**TASK PROMPT:** Reproduce the stretch of rows from the start through the line containing "Open the Col.", requests included, and shift every coordinate in the answers by adding 133 to it.

(A block of data)
.....

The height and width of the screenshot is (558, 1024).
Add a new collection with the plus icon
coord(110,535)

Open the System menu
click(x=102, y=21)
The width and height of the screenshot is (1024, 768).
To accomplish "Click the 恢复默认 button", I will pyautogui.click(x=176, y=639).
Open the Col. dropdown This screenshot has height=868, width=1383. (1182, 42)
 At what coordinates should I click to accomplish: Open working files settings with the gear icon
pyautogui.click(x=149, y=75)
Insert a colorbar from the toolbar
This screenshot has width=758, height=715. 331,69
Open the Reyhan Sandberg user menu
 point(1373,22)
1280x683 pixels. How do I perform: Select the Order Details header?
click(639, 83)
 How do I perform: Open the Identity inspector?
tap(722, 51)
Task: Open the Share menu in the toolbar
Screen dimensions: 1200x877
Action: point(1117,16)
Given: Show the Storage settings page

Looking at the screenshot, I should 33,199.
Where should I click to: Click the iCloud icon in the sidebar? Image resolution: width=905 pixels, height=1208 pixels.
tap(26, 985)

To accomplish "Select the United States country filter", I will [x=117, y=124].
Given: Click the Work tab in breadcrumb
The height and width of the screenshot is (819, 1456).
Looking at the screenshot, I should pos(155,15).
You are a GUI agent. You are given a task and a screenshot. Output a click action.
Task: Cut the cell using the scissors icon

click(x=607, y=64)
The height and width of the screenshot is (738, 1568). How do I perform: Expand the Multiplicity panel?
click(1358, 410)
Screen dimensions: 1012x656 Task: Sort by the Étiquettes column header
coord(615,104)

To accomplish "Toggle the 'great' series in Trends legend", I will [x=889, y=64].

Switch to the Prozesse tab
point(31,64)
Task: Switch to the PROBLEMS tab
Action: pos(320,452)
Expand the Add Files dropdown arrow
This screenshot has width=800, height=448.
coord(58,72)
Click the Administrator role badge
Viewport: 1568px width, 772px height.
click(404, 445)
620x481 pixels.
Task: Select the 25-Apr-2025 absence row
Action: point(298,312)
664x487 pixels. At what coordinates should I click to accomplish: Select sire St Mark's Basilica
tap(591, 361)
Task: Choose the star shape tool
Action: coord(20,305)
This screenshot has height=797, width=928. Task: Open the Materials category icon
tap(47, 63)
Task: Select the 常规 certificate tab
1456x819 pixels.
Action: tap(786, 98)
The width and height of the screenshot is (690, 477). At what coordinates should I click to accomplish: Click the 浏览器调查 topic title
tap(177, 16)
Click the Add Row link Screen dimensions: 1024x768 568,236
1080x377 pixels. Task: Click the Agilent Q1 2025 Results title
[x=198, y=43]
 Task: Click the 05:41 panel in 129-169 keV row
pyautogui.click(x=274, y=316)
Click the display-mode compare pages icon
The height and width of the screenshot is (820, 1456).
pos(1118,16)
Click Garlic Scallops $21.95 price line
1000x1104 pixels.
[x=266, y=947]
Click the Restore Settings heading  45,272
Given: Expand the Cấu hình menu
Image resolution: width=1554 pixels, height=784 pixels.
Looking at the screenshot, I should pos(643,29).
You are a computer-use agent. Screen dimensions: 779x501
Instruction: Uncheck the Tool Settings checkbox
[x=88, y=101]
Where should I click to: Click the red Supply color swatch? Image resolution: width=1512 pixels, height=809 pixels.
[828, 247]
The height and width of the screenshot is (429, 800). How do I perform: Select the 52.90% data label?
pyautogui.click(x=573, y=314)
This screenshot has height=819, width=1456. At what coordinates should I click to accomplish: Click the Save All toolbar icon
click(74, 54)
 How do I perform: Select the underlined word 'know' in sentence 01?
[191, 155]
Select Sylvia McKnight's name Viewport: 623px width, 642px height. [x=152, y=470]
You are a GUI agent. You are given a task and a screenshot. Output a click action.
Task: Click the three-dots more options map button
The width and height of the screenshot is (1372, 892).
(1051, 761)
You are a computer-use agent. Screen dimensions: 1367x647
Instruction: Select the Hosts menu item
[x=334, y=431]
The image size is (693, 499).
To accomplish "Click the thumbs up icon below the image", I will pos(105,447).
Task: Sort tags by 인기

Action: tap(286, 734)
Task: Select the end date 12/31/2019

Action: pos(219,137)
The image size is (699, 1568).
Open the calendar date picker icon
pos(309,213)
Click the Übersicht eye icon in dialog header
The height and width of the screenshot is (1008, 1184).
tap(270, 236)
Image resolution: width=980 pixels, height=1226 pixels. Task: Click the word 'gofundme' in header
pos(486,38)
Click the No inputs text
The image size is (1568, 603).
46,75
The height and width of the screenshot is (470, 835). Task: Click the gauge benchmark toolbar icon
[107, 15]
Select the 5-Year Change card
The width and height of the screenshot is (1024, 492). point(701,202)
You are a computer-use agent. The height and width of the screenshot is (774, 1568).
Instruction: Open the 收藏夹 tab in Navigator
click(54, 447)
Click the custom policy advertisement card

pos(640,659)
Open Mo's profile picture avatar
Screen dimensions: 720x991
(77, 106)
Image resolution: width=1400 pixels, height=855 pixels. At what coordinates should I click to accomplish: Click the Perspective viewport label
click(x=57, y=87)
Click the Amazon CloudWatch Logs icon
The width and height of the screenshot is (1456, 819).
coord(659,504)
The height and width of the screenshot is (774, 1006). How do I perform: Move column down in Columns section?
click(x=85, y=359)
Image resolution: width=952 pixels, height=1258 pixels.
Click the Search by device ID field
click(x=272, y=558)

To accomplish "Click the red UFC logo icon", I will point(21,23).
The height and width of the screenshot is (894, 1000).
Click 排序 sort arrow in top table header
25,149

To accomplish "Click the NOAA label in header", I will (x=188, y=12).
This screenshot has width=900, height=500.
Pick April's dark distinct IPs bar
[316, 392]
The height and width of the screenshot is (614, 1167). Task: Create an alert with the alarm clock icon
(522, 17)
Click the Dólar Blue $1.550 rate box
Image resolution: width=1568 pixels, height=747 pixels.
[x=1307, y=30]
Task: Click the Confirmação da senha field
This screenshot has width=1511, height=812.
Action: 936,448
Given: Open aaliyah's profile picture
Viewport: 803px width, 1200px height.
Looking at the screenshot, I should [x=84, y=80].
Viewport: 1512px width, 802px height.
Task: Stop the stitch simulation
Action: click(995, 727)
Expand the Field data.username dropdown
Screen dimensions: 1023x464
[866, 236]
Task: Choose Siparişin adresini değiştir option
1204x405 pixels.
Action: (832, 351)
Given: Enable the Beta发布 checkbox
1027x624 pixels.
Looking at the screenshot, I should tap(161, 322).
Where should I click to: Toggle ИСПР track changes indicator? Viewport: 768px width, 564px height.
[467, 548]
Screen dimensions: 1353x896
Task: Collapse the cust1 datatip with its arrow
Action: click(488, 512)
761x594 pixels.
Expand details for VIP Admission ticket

.....

**EXPECTED OUTPUT:**
The height and width of the screenshot is (558, 1024).
Add a new collection with the plus icon
coord(243,668)

Open the System menu
click(x=235, y=154)
The width and height of the screenshot is (1024, 768).
To accomplish "Click the 恢复默认 button", I will pyautogui.click(x=309, y=772).
Open the Col. dropdown This screenshot has height=868, width=1383. (1315, 175)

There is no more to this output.